Inverse propensity weighted regression
Predicted propensities will usually not be exactly correct. But near the zero range, a small error can have a huge effect on the weights. Because the weights are defined as the inverse of the propensity, ‘almost zero’ propensities result in practically infinite weights.
To mitigate this effect, it’s a good idea to trim or clip the propensities:
- Either set them to at least a small epsilon, and at most to one minus that epsilon
- Throw the samples with propensities near zero or one out of the data-set.
I’ll demonstrate clipping them to the range
[0.05 .. 0.95].
propensities_clipped = np.clip(propensities, a_min=limit, a_max=1 - limit)
weights = 1 / propensities_clipped
# keep sum of weights equal to nr of samples:
weights = weights * len(propensities_clipped) / np.sum(weights)
To know if you are assigning different weights, and aren’t clipping too much, it’s a good idea to plot the propensity densities:
In our artificial data-set, we don’t have a lot of weights near zero or one. We do see a nice spread between 10% to about 55% for no treatment (and thus 45% to 90% for treatment).
Let us now fit the weighted model using the same hyper-parameters as for the previous regression model. Fitting the model and applying it to our validation set, results in the following approximation of the predicted uplift.
We might be closer to the true uplift, but we have quite some variance in our predictions. To show where that variance is coming from, we can look (again) at the plot of the running mean. In this case, it’s the running mean weighted outcome:
Well, that explains the jumpy trend (of course, it also depends on the width of the running mean window). The weights thus add variance to the data-set, which requires more regularization in the model.

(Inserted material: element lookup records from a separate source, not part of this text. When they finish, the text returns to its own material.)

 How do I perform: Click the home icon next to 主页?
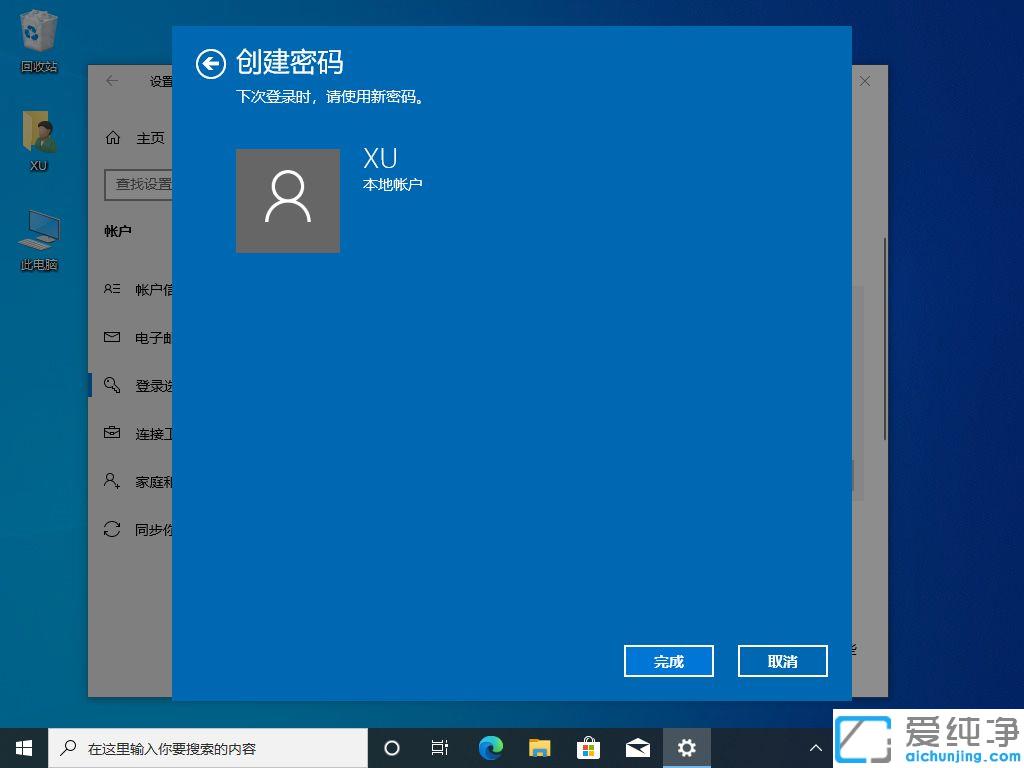coord(112,138)
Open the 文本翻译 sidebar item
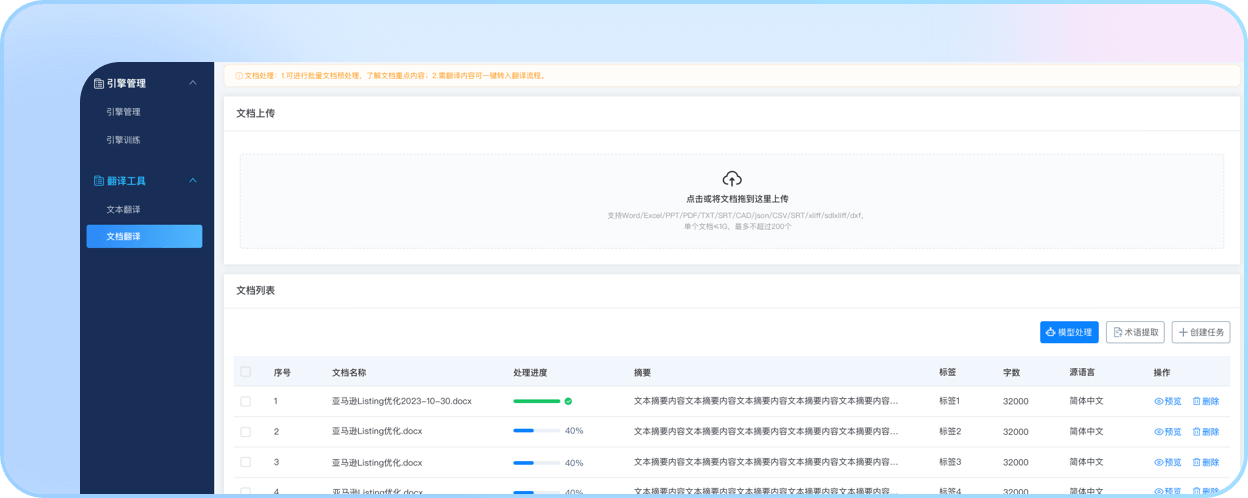1248x498 pixels. tap(124, 210)
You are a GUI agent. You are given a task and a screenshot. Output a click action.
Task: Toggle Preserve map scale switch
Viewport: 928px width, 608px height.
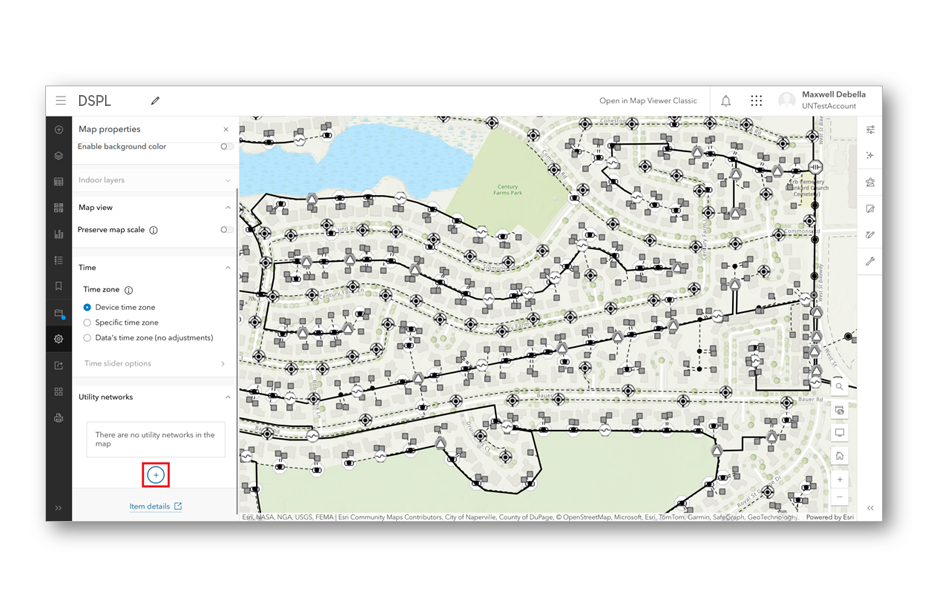227,230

Let’s add some regularization and fit again. It is a bit hard to get right, as you need good validation sets. In real-life situations, churn percentages are (hopefully) quite low and only a fraction of those will be treated in advance. To get enough treated and non-treated churners in your validation set, you will need quite a big validation set to be able to measure uplift. In our artificial setup, we’re luckier, but it’s still tricky to get the regularization parameters perfect.
A model will just predict the mean expected outcome for certain feature values. When using something like the transformed outcome trick, the correct output is thus not equal to the observed samples. The samples have labels of either -2, 0, or 2, but we want the model to predict the mean.
- Therefore, the RMSE will remain high, even though we are perfectly predicting the uplift.
- Because of random processes, one of the three label values can be over-represented a little, or a lot, moving the mean away from the actual uplift.
- These random over (or under-) representations of outcomes are exaggerated by the inverse propensity weights. They adjust the model to the treatment selection bias but introduce more variance.
- This added variance requires that the model is regularized more.
This post has shown how an uplift model can be created using inverse propensity weighting and transformed outcomes. The inverse propensity weighting is especially important in this case, as the transformed outcome assumes that the samples are evenly distributed across treated/non-treated samples. Alternatively, you can adjust the transformed outcome directly using the propensities, which mitigates the necessity of the inverse propensity weighting.
In other models, without the transformed outcome trick, you don’t necessarily need inverse propensity weighting. If all confounders of treatment and outcome are features to the model, and there is enough data, a model will be able to learn the marginal effect of the treatments.
If you need to predict the individual treatment effect, there are fortunately also ready to use packages available, like CausalML (python package by Uber), EconML (python package by Microsoft), CausalImpact (R package by google), pylift (python, a bit older)